Teks Halaman:
::::

Busung lapar ditetapkan sebagai KLB

Sabtu, 28 Mei 2005

YOGYAKARTA --Sekitar 8 persen anak balita di Tanah Air, sebenarnya menderita penyakit ini. Menteri Kesehatan RI Dr Siti Fadilah Supari SpJP (K), menyatakan bahwa penyakit busung lapar yang menimpa anak balita di Nusa Tenggara Barat (NTB) saat ini, sebagai peristiwa Kondisi Luar Biasa (KLB) Nasional. Untuk mengatasi penyakit tersebut, pemerintah pusat meminta pemerintah daerah setempat untuk mengatasi lebih dulu. ''Tapi karena sudah menjadi kondisi luar biasa, pemerintah juga akan membantu mengatasi penyakit itu,'' kata Menkes kepada wartawan di Yogyakarta, Jumat (27/5).

::::

Tugas Kerja: Sunting bagian berita busung lapar antara "YOGYAKARTA --Sekitar 8" dan "Yogyakarta, Jumat (27/5).", termasuk keduanya, lalu tuliskan kembali bagian itu dengan "pemerintah pusat" diganti menjadi "pemerintah nasional".

Cuplikan Data:
::::

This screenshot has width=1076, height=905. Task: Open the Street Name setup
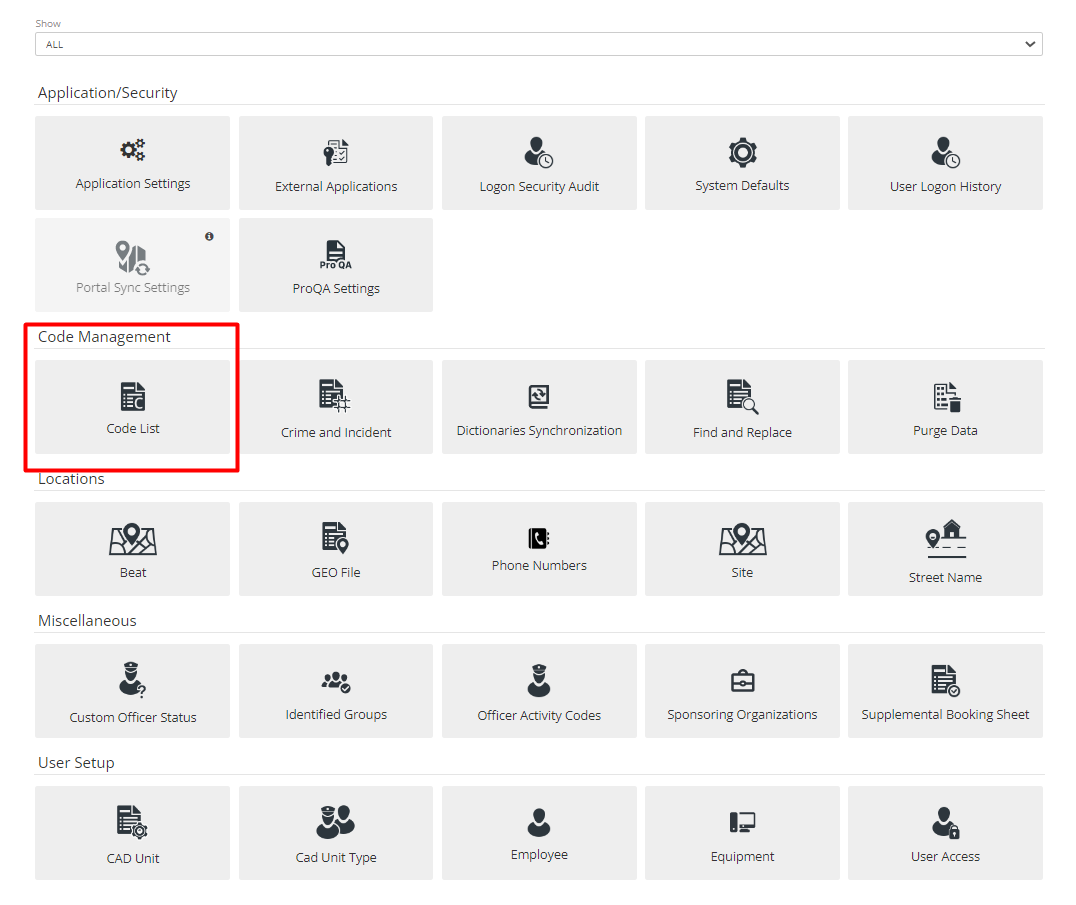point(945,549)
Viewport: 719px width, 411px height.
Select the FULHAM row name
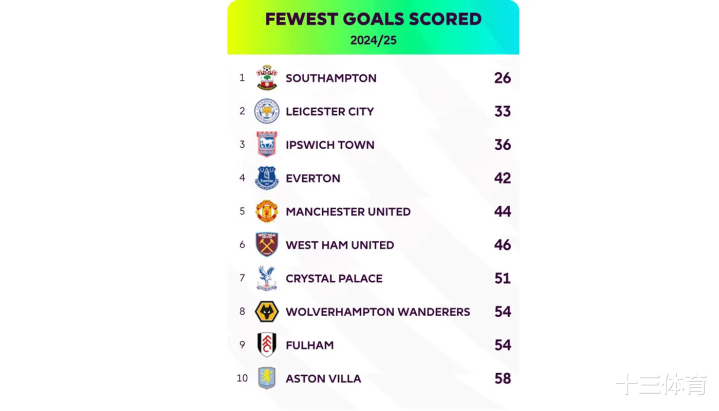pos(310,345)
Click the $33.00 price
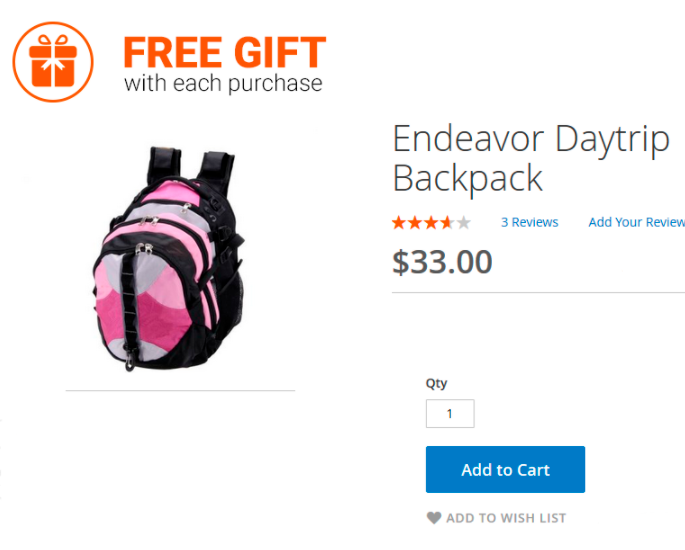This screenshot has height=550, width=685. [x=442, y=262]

::::

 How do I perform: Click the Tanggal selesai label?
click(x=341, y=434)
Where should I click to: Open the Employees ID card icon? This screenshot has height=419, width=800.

::::

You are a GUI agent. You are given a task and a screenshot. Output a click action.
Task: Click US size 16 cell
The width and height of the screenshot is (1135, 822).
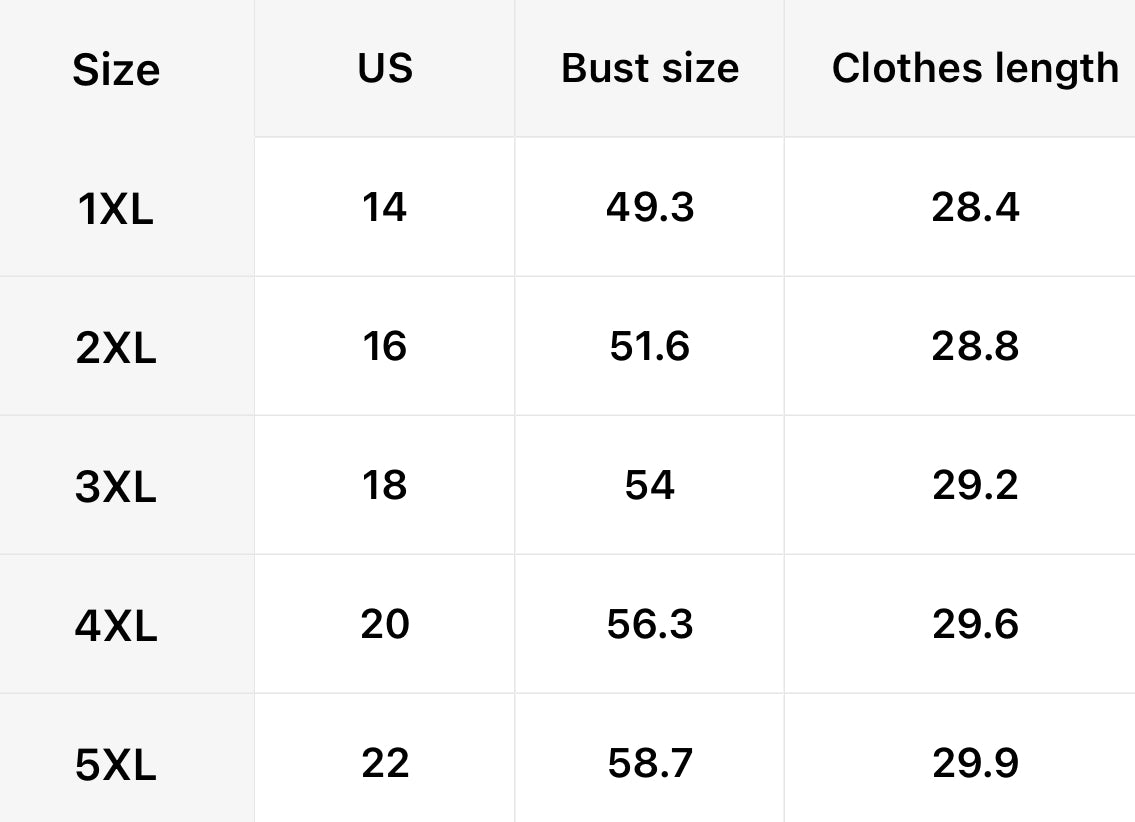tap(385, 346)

::::

Penyelesaian Masalah:
YOGYAKARTA --Sekitar 8 persen anak balita di Tanah Air, sebenarnya menderita penyakit ini. Menteri Kesehatan RI Dr Siti Fadilah Supari SpJP (K), menyatakan bahwa penyakit busung lapar yang menimpa anak balita di Nusa Tenggara Barat (NTB) saat ini, sebagai peristiwa Kondisi Luar Biasa (KLB) Nasional. Untuk mengatasi penyakit tersebut, pemerintah nasional meminta pemerintah daerah setempat untuk mengatasi lebih dulu. ''Tapi karena sudah menjadi kondisi luar biasa, pemerintah juga akan membantu mengatasi penyakit itu,'' kata Menkes kepada wartawan di Yogyakarta, Jumat (27/5).